More Lightning Articles

Mar 31, 2005 by chromatic, Bob DuCharme, Shlomi Fish and Mark Leighton Fisher

Customizing Emacs with Perl

by Bob DuCharme

Over time, I’ve accumulated a list of Emacs customizations I wanted to implement when I got the chance. For example, I’d like macros to perform certain global replaces just within a marked block, and I’d like a macro to reformat an Outlook formatted date to an ISO 8609 formatted date. I’m not overly intimidated by the elisp language used to customize Emacs behavior; I’ve copied elisp code and modified it to make some tweaks before, I had a healthy dose of Scheme and LISP programming in school, and I’ve done extensive work with XSLT, a descendant of these grand old languages. Still, as with a lot of postponed editor customization work, I knew I’d have to use these macros many, many times before they earned back the time invested in creating them, because I wasn’t that familiar with string manipulation and other basic operations in a LISP-based language. I kept thinking to myself, “This would be so easy if I could just do the string manipulation in Perl!”

Then, I figured out how I could write Emacs functions that called Perl to operate on a marked block (or, in Emacs parlance, a “region”). Many Emacs users are familiar with the Escape+| keystroke, which invokes the shell-command-on-region function. It brings up a prompt in the minibuffer where you enter the command to run on the marked region, and after you press the Enter key Emacs puts the command’s output in the minibuffer if it will fit, or into a new “*Shell Command Output*” buffer if not. For example, after you mark part of an HTML file you’re editing as the region, pressing Escape+| and entering wc (for “word count”) at the minibuffer’s “Shell command on region:” prompt will feed the text to this command line utility if you have it in your path, and then display the number of lines, words, and characters in the region at the minibuffer. If you enter sort at the same prompt, Emacs will run that command instead of wc and display the result in a buffer.

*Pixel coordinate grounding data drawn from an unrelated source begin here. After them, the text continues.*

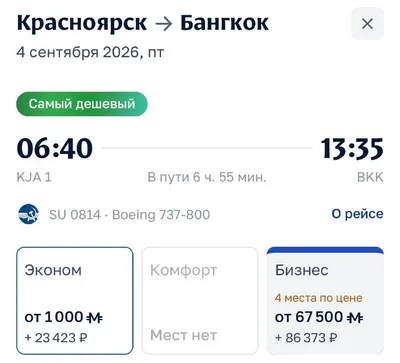The height and width of the screenshot is (363, 400).
Task: Click the Aeroflot airline logo icon
Action: pyautogui.click(x=28, y=214)
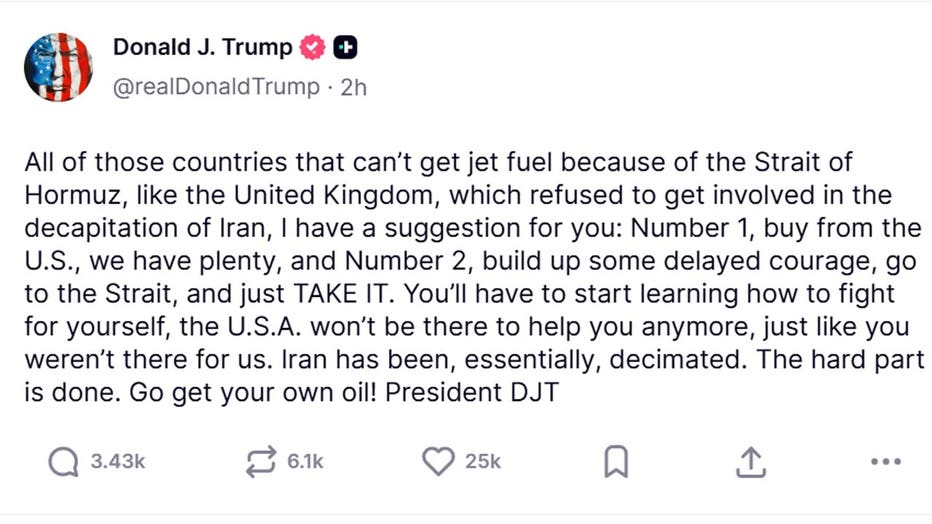Click the 2h post timestamp
932x524 pixels.
tap(353, 87)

Entering perl /some/path/foo.pl at the same prompt will run the named Perl script on the marked region and display the output appropriately. This may seem like a lot of keystrokes if you just want to do a global replace in a few paragraphs, but remember: Ctrl+| calls Emacs’s built-in shell-command-on-region function, and you can call this same function from a new function that you define yourself. My recent great discovery was that along with parameters identifying the region boundaries and the command to run on the region, shell-command-on-region takes an optional parameter that lets you tell it to replace the input region with the output region. When you’re editing a document with Emacs, this allows you to pass a marked region outside of Emacs to a Perl script, let the Perl script do whatever you like to the text, and then Emacs will replace the original text with the processed version. (If your Perl script mangled the text, Emacs’ excellent undo command can come to the rescue.)

Consider an example. When I take notes about a project at work, I might write that Joe R. sent an e-mail telling me that a certain system won’t need any revisions to handle the new data. I want to make a note of when he told me this, so I copy and paste the date from the e-mail he sent. We use Microsoft Outlook at work, and the dates have a format following the model “Tue 2/22/2005 6:05 PM”. I already have an Emacs macro bound to alt+d to insert the current date and time (also handy when taking notes) and I wanted the date format that refers to e-mails to be the same format as the ones inserted with my alt+d macro: an ISO 8609 format of the form “2005-02-22T18:05”.

The .emacs startup file holds customized functions that you want available during your Emacs session. The following shows a bit of code that I put in mine so that I could convert these dates:

(defun OLDate2ISO ()
  (interactive)
  (shell-command-on-region (point)
         (mark) "perl c:/util/OLDate2ISO.pl" nil t))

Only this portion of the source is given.